Input data>
----

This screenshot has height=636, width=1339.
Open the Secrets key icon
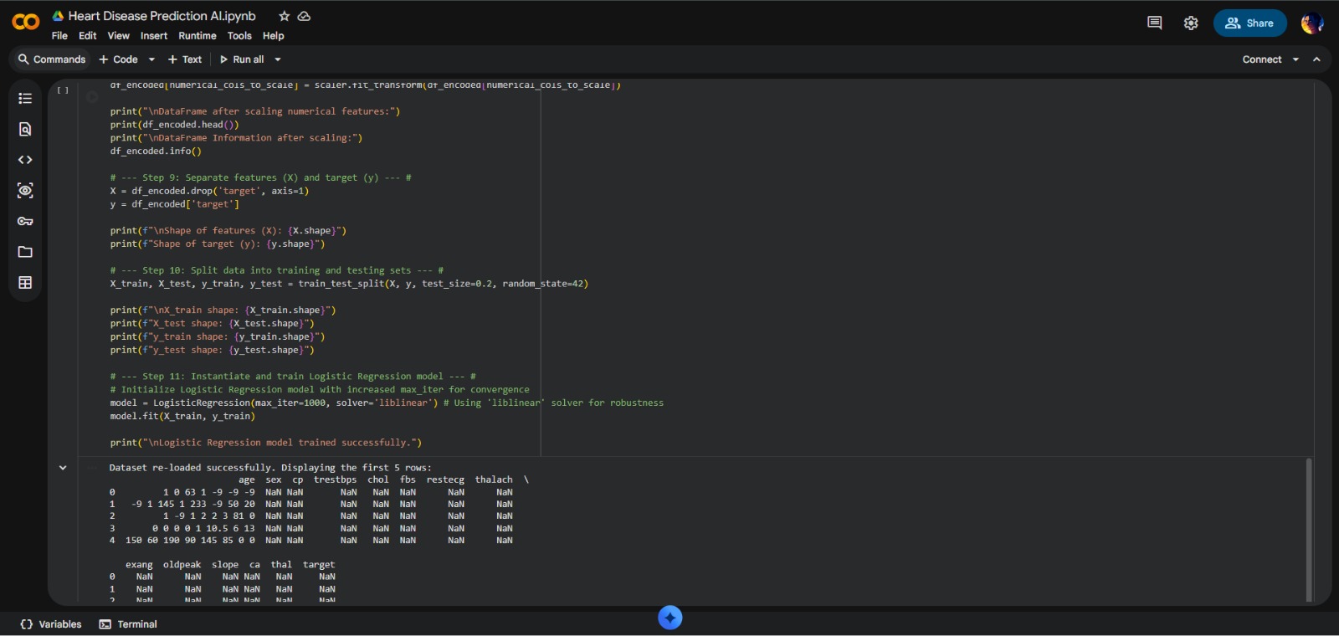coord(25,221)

----

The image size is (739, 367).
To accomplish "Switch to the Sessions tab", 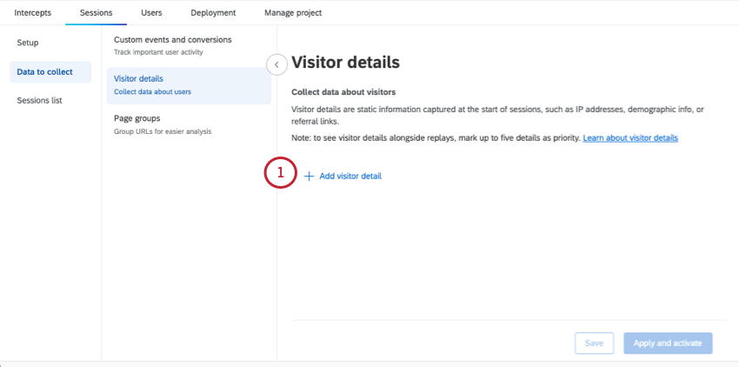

----

The problem> Go back to the listing above and reproduce, exactly, the stretch from the line bearing "The image size is (739, 367)." through the line bearing "to the Sessions", without its pictures.

Output for this exercise>
The image size is (739, 367).
To accomplish "Switch to the Sessions tab", 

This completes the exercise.